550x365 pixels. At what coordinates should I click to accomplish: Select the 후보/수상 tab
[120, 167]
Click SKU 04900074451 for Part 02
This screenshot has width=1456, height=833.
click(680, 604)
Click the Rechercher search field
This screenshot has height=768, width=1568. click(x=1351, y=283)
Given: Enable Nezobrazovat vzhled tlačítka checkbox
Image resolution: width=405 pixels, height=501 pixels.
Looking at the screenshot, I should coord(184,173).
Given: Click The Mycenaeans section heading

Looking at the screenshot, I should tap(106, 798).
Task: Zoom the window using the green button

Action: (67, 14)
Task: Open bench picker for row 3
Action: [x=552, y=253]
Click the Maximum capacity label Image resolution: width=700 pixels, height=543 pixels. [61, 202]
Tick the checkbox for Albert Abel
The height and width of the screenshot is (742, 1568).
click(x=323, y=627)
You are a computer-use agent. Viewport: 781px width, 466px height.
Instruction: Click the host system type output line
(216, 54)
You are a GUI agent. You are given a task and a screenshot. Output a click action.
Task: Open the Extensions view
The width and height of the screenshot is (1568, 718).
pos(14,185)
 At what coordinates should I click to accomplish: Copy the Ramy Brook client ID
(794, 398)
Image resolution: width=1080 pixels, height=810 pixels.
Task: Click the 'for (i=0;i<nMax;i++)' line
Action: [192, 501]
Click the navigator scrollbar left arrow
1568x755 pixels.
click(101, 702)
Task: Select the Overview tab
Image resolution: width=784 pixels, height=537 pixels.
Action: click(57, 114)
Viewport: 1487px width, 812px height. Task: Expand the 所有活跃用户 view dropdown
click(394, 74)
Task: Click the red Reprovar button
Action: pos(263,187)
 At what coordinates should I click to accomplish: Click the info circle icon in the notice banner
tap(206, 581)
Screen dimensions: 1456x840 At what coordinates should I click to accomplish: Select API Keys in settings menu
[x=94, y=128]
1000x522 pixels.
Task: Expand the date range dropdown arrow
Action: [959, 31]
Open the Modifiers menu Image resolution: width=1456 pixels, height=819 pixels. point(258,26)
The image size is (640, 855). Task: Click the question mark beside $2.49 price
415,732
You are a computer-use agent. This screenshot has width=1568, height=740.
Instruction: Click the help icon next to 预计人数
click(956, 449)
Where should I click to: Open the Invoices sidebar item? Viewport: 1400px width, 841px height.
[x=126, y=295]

● **Objetivo**: Reproduce literalmente todas las entradas de arriba, sin omitir ni alterar nada.

● **Ejercicio resuelto**:
550x365 pixels. At what coordinates should I click to accomplish: Select the 후보/수상 tab
[120, 167]
Click SKU 04900074451 for Part 02
This screenshot has width=1456, height=833.
click(680, 604)
Click the Rechercher search field
This screenshot has height=768, width=1568. click(x=1351, y=283)
Given: Enable Nezobrazovat vzhled tlačítka checkbox
Image resolution: width=405 pixels, height=501 pixels.
Looking at the screenshot, I should coord(184,173).
Given: Click The Mycenaeans section heading

Looking at the screenshot, I should tap(106, 798).
Task: Zoom the window using the green button

Action: (67, 14)
Task: Open bench picker for row 3
Action: [x=552, y=253]
Click the Maximum capacity label Image resolution: width=700 pixels, height=543 pixels. [61, 202]
Tick the checkbox for Albert Abel
The height and width of the screenshot is (742, 1568).
click(x=323, y=627)
You are a computer-use agent. Viewport: 781px width, 466px height.
Instruction: Click the host system type output line
(216, 54)
You are a GUI agent. You are given a task and a screenshot. Output a click action.
Task: Open the Extensions view
The width and height of the screenshot is (1568, 718).
pos(14,185)
 At what coordinates should I click to accomplish: Copy the Ramy Brook client ID
(794, 398)
Image resolution: width=1080 pixels, height=810 pixels.
Task: Click the 'for (i=0;i<nMax;i++)' line
Action: [192, 501]
Click the navigator scrollbar left arrow
1568x755 pixels.
click(101, 702)
Task: Select the Overview tab
Image resolution: width=784 pixels, height=537 pixels.
Action: click(57, 114)
Viewport: 1487px width, 812px height. Task: Expand the 所有活跃用户 view dropdown
click(394, 74)
Task: Click the red Reprovar button
Action: pos(263,187)
 At what coordinates should I click to accomplish: Click the info circle icon in the notice banner
tap(206, 581)
Screen dimensions: 1456x840 At what coordinates should I click to accomplish: Select API Keys in settings menu
[x=94, y=128]
1000x522 pixels.
Task: Expand the date range dropdown arrow
Action: [959, 31]
Open the Modifiers menu Image resolution: width=1456 pixels, height=819 pixels. point(258,26)
The image size is (640, 855). Task: Click the question mark beside $2.49 price
415,732
You are a computer-use agent. This screenshot has width=1568, height=740.
Instruction: Click the help icon next to 预计人数
click(956, 449)
Where should I click to: Open the Invoices sidebar item? Viewport: 1400px width, 841px height.
[x=126, y=295]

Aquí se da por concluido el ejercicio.